Advisors that want to attract new high-net-worth business will need to demonstrate an understanding of their investing priorities and have comparable offerings in order to win business.

Asset Growth
The appetite among wealthy individuals and families for holistic wealth management support has prompted many advisors to shift their business models accordingly. As they have done so, AUM has become a standard metric for success that is directly related to revenue and personal income. Private investments generally and private equity funds in particular can attract much larger investments because they have much higher minimums. Most funds have $5 million entry points, and some are as high as $20 million. Even feeder access vehicles typically require investments in the $100,000 to $250,000 range, which may allow for more assets to be invested in private equity than in other types of investments and vehicles.

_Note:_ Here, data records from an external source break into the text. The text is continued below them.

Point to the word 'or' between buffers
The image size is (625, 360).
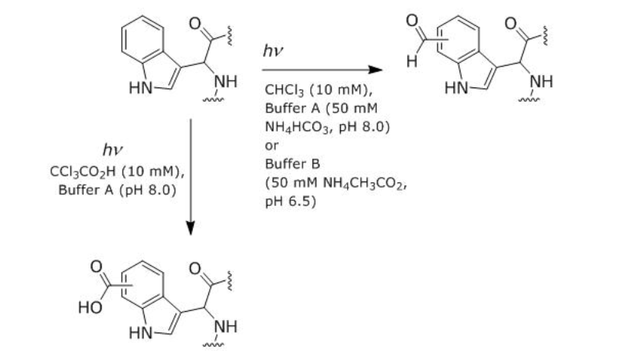(x=272, y=144)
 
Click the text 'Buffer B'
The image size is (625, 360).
(x=286, y=163)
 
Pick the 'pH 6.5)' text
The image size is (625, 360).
(x=286, y=202)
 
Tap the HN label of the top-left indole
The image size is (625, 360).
(x=140, y=89)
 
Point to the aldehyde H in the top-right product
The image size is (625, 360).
(x=412, y=63)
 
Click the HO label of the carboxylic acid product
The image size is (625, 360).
(x=90, y=309)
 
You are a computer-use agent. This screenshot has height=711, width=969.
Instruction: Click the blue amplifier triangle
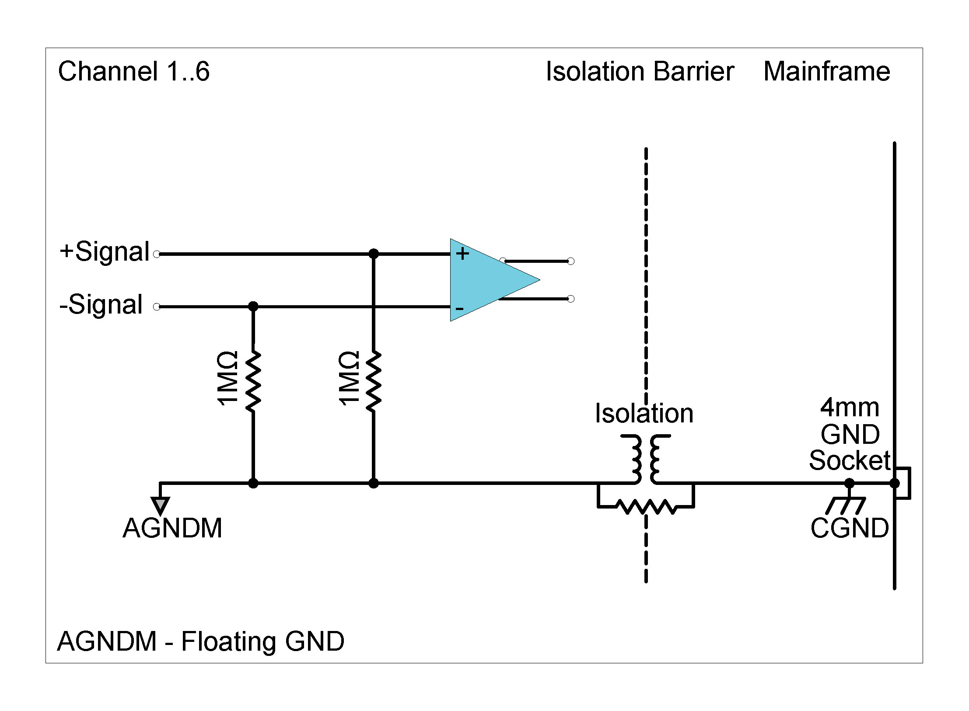pos(486,280)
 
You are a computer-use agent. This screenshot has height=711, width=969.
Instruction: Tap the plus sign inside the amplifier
pos(462,254)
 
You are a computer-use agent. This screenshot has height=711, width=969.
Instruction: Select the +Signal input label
pos(105,252)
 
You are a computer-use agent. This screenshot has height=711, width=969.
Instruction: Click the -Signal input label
pos(101,305)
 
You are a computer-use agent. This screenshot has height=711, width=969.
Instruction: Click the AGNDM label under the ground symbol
pos(172,528)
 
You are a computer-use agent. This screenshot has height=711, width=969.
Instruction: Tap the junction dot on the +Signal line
pos(373,254)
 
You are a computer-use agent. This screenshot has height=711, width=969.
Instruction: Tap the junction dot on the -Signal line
pos(253,307)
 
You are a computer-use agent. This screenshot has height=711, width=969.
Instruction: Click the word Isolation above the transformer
pos(644,414)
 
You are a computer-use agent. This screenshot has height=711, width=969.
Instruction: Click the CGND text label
pos(849,528)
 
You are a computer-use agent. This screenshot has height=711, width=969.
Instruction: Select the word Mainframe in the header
pos(826,71)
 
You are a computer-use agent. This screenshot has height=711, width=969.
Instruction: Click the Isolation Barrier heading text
pos(640,71)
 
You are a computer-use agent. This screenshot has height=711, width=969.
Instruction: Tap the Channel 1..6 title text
pos(134,71)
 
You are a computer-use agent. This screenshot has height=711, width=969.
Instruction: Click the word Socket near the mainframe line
pos(849,460)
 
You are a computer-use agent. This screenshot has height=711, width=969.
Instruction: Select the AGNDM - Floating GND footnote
pos(200,641)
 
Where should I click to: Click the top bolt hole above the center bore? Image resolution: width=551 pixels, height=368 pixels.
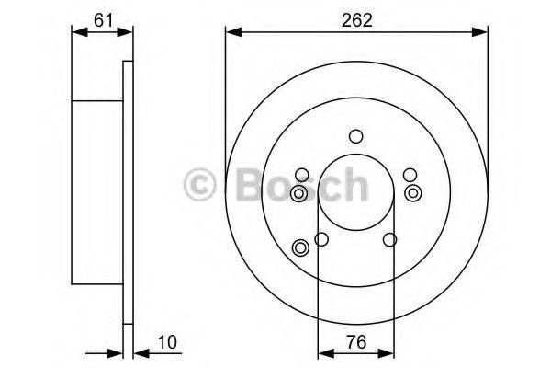point(355,136)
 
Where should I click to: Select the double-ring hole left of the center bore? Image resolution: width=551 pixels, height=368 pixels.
point(298,193)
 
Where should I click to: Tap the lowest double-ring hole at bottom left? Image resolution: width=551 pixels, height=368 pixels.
point(299,247)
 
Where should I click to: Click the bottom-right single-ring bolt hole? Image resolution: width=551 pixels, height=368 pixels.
point(389,240)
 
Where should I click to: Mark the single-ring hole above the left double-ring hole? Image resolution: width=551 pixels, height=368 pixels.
point(301,173)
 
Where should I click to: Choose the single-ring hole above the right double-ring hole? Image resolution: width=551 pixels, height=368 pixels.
point(410,173)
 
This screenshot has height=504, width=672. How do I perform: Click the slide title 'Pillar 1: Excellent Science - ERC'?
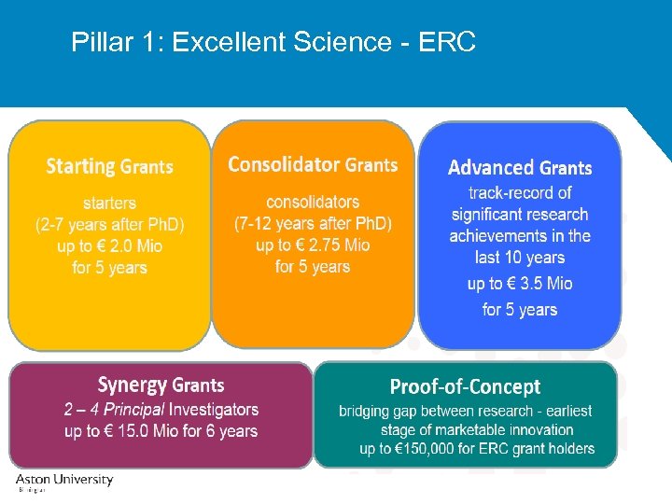point(273,42)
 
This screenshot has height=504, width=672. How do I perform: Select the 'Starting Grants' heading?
point(109,167)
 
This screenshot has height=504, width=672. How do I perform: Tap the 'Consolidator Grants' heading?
point(313,165)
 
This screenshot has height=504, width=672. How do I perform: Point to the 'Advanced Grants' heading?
point(520,168)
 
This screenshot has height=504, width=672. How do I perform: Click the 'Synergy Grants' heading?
point(161,385)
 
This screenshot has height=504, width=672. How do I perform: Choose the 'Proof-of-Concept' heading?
point(465,386)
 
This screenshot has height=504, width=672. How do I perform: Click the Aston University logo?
point(63,481)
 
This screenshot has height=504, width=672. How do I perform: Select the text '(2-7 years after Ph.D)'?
point(109,225)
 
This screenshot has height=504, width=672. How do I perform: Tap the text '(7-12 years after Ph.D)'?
point(313,224)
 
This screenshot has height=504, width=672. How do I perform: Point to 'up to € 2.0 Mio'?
point(109,246)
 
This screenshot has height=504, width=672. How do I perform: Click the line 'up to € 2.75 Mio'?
point(313,245)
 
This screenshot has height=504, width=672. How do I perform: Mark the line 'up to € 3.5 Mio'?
point(520,284)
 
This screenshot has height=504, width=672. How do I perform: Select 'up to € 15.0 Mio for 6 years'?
point(161,431)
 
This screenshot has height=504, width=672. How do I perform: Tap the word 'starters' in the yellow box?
point(109,203)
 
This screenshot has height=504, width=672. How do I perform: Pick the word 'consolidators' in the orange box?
point(313,202)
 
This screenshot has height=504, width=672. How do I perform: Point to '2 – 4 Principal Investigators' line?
point(161,410)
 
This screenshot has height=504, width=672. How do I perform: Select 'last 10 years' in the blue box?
point(520,258)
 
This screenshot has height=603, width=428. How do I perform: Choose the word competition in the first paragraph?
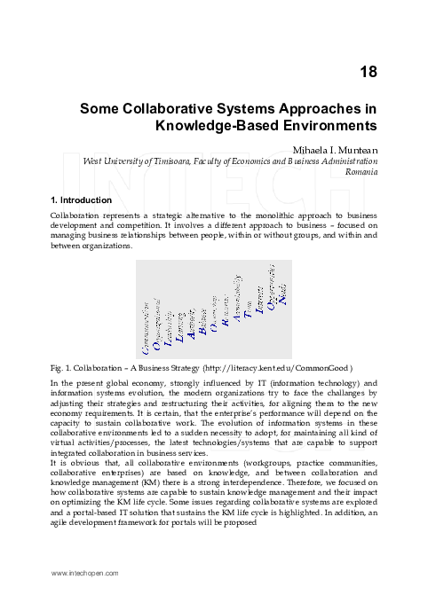pyautogui.click(x=134, y=226)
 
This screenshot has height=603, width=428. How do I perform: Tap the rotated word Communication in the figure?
pyautogui.click(x=146, y=324)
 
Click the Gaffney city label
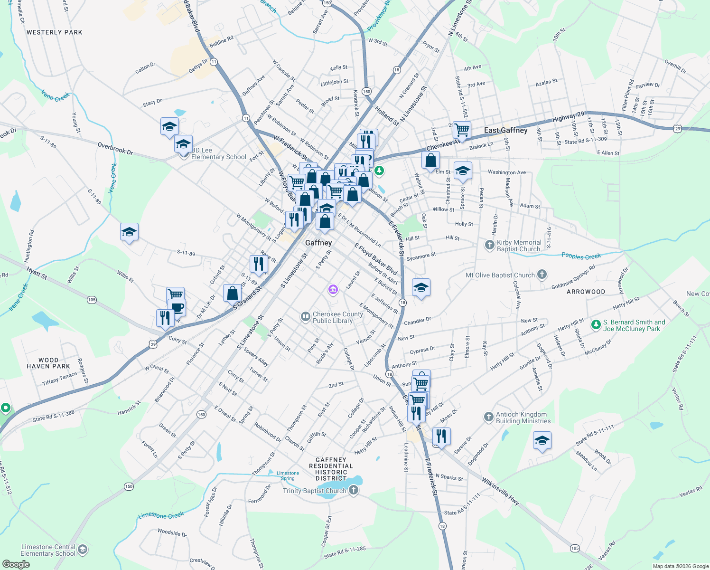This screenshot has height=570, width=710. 318,243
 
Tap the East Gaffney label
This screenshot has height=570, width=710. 505,130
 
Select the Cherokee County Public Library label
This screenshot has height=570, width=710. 337,317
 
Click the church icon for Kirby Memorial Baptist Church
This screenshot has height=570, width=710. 489,245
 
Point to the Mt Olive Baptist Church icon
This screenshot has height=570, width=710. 542,275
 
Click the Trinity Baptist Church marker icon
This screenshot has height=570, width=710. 353,491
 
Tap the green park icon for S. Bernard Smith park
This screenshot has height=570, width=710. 596,325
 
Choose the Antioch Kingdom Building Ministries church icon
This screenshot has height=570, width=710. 489,417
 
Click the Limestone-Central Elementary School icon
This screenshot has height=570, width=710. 82,550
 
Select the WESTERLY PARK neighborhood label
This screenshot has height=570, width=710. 55,32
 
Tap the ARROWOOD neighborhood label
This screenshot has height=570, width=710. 586,292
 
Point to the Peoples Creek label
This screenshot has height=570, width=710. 581,256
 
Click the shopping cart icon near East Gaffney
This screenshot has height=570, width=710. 461,129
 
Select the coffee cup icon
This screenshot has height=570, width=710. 177,308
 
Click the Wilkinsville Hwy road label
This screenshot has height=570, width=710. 500,491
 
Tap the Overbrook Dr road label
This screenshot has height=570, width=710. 115,149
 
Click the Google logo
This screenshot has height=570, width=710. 16,564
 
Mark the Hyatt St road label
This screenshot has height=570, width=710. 37,273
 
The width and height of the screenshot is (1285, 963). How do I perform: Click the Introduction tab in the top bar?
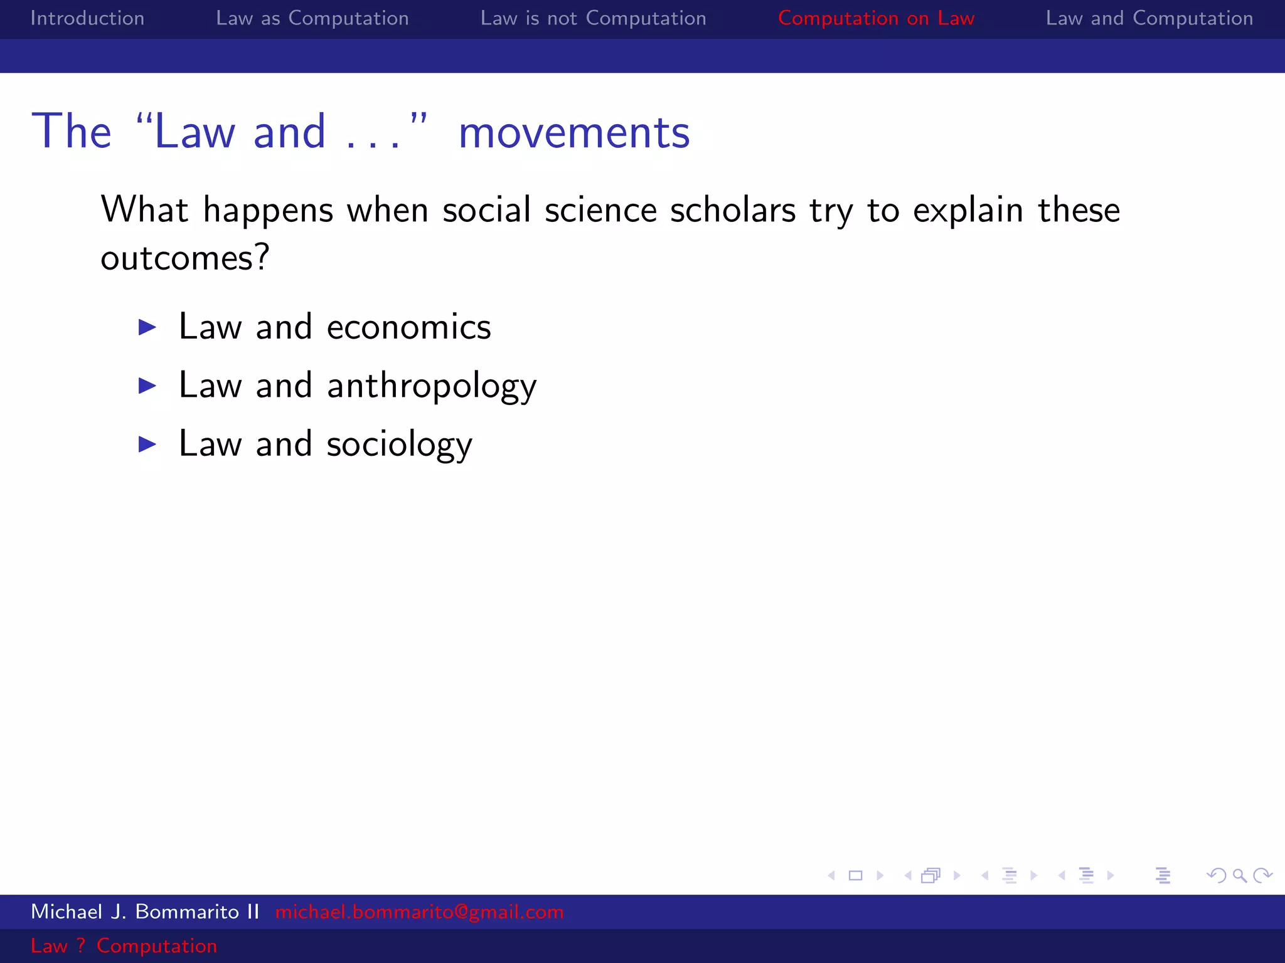(87, 18)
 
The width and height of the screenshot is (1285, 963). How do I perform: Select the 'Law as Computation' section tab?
(312, 18)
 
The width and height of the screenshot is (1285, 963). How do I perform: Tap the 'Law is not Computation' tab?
(593, 18)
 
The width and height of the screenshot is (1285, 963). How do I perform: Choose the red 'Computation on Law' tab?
(876, 18)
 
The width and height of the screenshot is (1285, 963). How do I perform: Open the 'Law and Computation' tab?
(1149, 18)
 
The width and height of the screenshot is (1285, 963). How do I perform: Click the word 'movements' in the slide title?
(573, 132)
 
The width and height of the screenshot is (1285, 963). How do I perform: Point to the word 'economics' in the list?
(408, 327)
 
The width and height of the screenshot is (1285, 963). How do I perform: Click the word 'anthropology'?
(432, 386)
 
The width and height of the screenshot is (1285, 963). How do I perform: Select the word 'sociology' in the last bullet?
(399, 445)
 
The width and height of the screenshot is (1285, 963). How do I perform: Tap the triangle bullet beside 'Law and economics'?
(147, 327)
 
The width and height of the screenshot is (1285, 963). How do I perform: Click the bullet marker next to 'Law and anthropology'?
(147, 385)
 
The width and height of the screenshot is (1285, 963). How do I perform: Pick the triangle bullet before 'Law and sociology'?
(147, 444)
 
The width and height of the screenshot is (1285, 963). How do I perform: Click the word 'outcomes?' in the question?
(185, 258)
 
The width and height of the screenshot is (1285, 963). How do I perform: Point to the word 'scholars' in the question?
(733, 209)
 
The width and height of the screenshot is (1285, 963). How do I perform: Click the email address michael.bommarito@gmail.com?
(419, 912)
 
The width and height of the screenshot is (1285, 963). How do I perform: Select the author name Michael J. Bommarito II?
(145, 912)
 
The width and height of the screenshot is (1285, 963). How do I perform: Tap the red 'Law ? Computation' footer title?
(124, 945)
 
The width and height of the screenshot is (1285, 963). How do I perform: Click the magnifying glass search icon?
(1239, 875)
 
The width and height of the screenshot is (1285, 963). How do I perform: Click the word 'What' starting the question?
(144, 209)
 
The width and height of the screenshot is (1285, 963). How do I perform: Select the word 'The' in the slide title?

At the same time, most private equity investments are illiquid and untradeable for a specified period of time, typically ranging from five to 12 years depending on the underlying assets or strategies. This allows the assets to remain undisrupted with an advisor for the life of the investment.

The potential for private equity to attract larger, stickier investments is further bolstered by the long-term outperformance that the asset class has historically demonstrated relative to public equities and fixed income, which has helped to compound the effect on asset growth. Cambridge Associates Q3 2016 benchmark statistics show that U.S. private equity has delivered returns at least 300 basis points higher than the Dow Jones Industrial Average, the Russell 2000 and the Bloomberg Barclays Government/Credit Bond Index over 10-, 15-, 20- and 25-year periods.

Finally, there are numerous hurdles to growth for advisors, chief among them competition and a difficult market environment. The former can be addressed, the latter must be tolerated. But adding private equity into the product and service mix at an advisory practice may help distinguish a firm and its professionals in key ways among the coveted high-net-worth market.